- **What you should do**
Identify each line of the material below that contains the string "checkbox" and copy those lines in full. Matching is case-sensitive.

** Start Given records **

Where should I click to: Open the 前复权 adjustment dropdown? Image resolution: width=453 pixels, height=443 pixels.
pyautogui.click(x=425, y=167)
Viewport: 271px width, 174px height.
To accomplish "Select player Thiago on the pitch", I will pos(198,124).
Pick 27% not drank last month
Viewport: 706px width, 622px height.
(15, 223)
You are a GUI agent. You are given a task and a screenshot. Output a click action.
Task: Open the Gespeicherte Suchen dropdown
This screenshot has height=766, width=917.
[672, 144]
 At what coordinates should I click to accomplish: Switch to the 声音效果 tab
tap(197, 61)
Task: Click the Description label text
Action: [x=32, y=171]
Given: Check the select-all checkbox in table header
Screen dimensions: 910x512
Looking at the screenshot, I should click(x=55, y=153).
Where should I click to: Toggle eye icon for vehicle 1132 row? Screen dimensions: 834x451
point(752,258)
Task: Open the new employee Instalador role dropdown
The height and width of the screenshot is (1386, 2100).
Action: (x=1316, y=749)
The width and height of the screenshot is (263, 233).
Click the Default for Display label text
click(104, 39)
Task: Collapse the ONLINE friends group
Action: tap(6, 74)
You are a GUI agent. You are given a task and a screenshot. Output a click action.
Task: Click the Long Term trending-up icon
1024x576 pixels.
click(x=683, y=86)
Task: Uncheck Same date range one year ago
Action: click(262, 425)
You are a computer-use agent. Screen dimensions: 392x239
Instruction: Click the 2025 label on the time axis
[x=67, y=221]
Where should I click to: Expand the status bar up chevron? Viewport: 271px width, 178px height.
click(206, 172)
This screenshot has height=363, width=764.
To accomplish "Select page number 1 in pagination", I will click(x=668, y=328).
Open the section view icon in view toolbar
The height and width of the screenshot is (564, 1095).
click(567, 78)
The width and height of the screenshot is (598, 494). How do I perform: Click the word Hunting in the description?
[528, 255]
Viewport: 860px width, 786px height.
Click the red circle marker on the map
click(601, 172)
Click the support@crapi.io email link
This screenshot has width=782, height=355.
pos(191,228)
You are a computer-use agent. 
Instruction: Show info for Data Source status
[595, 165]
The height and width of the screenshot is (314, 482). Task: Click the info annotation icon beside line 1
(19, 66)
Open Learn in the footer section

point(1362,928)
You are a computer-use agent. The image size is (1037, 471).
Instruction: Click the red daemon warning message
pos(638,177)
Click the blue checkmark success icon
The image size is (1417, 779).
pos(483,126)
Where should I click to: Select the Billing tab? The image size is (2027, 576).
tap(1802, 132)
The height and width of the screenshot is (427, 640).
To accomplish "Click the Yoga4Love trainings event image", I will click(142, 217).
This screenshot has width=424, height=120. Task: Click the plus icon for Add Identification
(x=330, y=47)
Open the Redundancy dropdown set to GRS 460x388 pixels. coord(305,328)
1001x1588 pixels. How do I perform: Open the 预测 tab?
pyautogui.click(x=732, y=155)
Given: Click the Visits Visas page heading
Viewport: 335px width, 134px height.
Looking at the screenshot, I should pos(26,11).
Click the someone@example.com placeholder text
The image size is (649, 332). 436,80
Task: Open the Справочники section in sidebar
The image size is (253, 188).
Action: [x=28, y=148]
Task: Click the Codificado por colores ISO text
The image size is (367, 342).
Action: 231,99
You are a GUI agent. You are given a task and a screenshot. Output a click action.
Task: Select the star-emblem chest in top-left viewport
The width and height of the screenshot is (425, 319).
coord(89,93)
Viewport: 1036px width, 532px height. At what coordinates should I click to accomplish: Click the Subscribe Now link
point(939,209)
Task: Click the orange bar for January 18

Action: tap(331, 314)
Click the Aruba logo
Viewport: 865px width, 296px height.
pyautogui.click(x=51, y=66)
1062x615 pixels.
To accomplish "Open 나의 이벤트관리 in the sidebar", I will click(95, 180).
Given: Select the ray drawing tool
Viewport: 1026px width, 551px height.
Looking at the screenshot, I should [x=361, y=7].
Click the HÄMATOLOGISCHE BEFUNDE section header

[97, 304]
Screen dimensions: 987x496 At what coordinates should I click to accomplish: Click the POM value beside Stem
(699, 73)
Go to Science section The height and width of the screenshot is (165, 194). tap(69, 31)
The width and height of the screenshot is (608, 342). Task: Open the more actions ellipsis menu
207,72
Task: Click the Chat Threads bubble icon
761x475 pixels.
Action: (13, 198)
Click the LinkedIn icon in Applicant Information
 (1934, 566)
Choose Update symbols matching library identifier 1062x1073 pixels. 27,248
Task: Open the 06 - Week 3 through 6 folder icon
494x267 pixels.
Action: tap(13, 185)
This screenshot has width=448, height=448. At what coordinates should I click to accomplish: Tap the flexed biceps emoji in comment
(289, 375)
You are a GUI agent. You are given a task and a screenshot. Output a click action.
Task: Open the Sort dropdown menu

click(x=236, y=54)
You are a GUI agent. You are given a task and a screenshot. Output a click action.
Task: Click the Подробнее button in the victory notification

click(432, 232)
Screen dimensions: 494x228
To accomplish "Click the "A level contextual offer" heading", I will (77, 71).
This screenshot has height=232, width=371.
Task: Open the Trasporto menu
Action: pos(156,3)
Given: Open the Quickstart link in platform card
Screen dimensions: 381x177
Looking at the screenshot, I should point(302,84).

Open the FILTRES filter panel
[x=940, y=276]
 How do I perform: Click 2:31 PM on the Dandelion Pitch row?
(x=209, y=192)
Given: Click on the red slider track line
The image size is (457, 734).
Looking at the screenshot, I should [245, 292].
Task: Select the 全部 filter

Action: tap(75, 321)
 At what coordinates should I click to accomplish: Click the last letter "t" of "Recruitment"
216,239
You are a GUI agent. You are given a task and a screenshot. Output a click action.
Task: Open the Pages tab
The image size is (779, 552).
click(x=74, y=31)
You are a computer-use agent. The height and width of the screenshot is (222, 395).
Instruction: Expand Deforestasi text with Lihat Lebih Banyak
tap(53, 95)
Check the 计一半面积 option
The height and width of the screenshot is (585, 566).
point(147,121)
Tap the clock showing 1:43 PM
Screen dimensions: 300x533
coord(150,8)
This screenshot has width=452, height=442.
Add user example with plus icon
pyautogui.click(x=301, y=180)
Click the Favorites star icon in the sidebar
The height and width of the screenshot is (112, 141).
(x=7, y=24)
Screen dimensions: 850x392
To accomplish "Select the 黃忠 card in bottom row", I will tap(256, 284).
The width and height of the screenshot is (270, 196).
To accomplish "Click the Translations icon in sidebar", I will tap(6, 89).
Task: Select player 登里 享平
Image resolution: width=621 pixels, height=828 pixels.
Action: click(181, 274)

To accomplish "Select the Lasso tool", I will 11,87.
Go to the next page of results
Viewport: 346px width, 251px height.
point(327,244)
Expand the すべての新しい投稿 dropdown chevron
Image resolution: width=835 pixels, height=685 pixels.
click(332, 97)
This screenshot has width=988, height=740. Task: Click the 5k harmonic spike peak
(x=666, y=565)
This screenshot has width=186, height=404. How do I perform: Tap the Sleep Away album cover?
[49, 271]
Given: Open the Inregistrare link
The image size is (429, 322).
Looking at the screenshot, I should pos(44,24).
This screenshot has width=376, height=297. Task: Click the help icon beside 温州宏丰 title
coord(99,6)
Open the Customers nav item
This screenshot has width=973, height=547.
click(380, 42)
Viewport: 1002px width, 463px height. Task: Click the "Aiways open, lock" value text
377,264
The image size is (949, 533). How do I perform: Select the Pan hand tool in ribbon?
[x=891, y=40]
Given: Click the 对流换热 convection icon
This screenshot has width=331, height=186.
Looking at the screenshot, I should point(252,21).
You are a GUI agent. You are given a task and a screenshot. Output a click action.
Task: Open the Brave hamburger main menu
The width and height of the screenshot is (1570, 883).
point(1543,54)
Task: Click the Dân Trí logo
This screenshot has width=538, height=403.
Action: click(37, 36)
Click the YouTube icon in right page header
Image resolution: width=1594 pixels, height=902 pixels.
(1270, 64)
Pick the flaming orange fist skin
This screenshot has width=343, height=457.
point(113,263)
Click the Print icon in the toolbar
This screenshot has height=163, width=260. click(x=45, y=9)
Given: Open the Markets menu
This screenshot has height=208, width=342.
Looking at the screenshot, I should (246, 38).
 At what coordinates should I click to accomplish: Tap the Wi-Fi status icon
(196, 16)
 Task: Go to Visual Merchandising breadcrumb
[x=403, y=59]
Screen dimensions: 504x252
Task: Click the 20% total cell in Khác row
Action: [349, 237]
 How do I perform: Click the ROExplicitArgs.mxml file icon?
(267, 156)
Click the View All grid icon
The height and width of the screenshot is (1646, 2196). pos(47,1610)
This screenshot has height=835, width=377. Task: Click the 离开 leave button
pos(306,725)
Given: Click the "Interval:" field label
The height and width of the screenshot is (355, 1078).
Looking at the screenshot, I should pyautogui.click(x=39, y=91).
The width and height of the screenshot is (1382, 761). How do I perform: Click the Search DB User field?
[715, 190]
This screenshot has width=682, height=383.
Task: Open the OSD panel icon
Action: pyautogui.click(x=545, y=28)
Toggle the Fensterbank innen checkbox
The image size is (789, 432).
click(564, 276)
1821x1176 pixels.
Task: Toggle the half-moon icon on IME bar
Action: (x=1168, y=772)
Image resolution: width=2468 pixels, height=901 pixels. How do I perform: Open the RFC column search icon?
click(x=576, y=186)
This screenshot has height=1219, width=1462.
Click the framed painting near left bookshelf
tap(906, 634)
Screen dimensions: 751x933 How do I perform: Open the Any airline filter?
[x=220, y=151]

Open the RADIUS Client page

** End Given records **

- **Task result**
Given: Check the select-all checkbox in table header
Toggle the Fensterbank innen checkbox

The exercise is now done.